Новое о женщине с седыми волосами.

Джонни торопится.

Новая встреча с Ганкой.

«Я обязательно вернусь!..»

Громкий смех разбудил Джонни. Медленно открыв глаза, он увидел над собой довольно странное сооружение: на трех деревянных столбах, соединенных вверху в одной точке, был наброшен брезент от дождя. Мальчуган понял, что лежит на мягком матраце, укрытый несколькими шерстяными одеялами. Вокруг кто-то громко смеялся.

Джонни перевернулся на живот и потихоньку отодвинул в сторону край брезента. Совсем рядом с его ложем полукругом около ванны сидели пленные немцы и чистили картошку. Среди них был и ефрейтор-связист, которого Джонни уже знал. К расположенным напротив арки воротам подъехал грузовик. Флаги с красным крестом висели над входом. С машины разгружали металлические койки и носили в лазарет. На Фридрихштрассе на своем месте, на огневой позиции, стояла советская самоходка. Четыре танкиста, удобно устроившись на решетке мотора, казалось, спали беспробудным сном. Неподалеку от самоходки не спеша расхаживал солдат с карабином. Ни кухонной машины, ни самой кухни с дядей Колей нигде не было видно.

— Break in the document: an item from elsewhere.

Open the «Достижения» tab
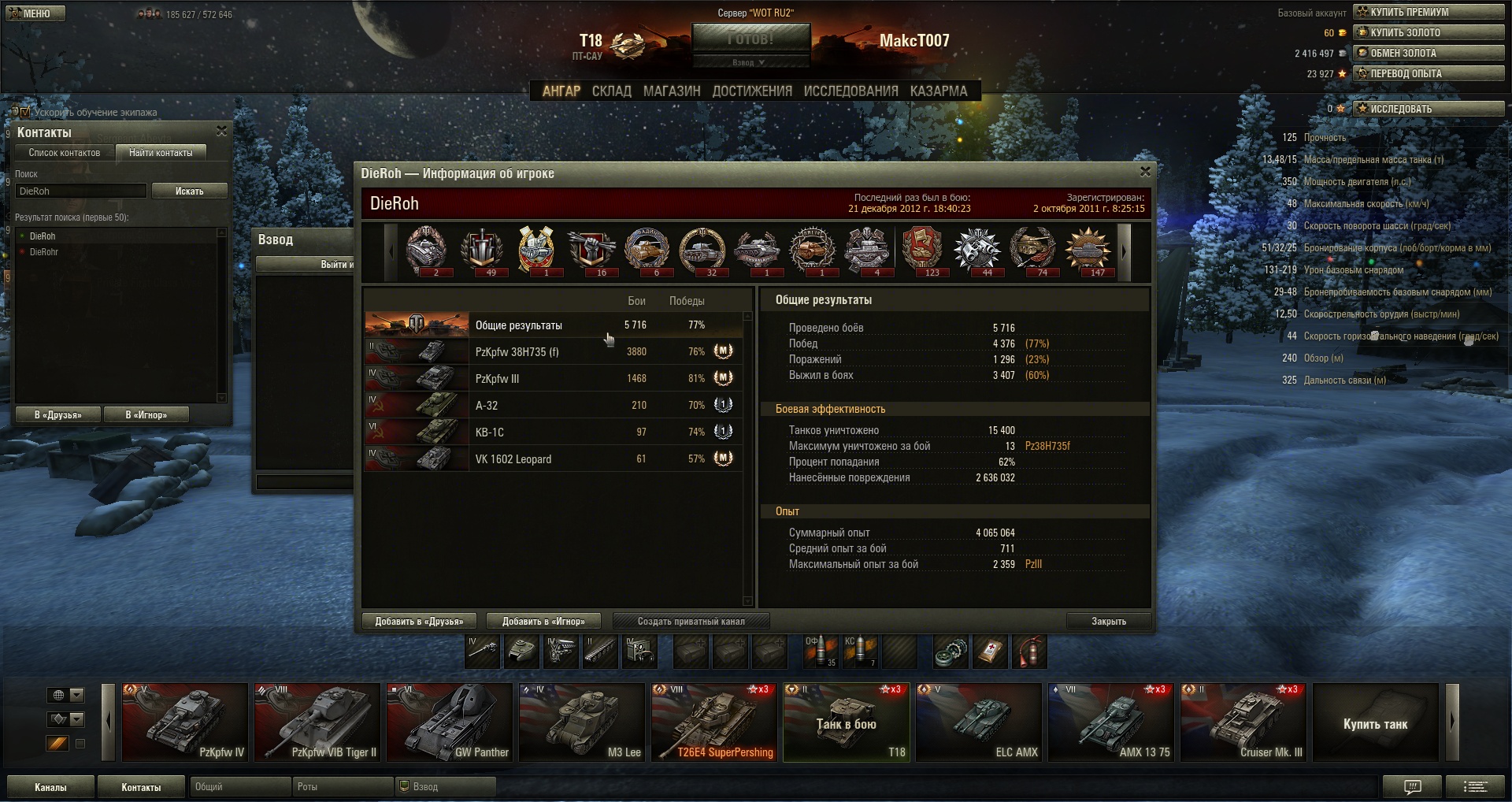The height and width of the screenshot is (802, 1512). pos(752,91)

— Это в самом деле уму непостижимо! — громко смеялся ефрейтор.

Перед чистящими картошку пленными в мятой военной форме маячила знакомая Джонни фигура: унтер-офицер из лазарета. На бледном и небритом пористом лице растерянно блестели маленькие, покрасневшие глазки.

— Да, такое не часто бывает, — заметил сидящий здесь же верзила-пехотинец. — Со всех сторон стреляют, тысячелетний рейх разползся по всем швам, русские захватили столицу и хозяйничают, как у себя дома, и только этот толстяк ничего не замечает.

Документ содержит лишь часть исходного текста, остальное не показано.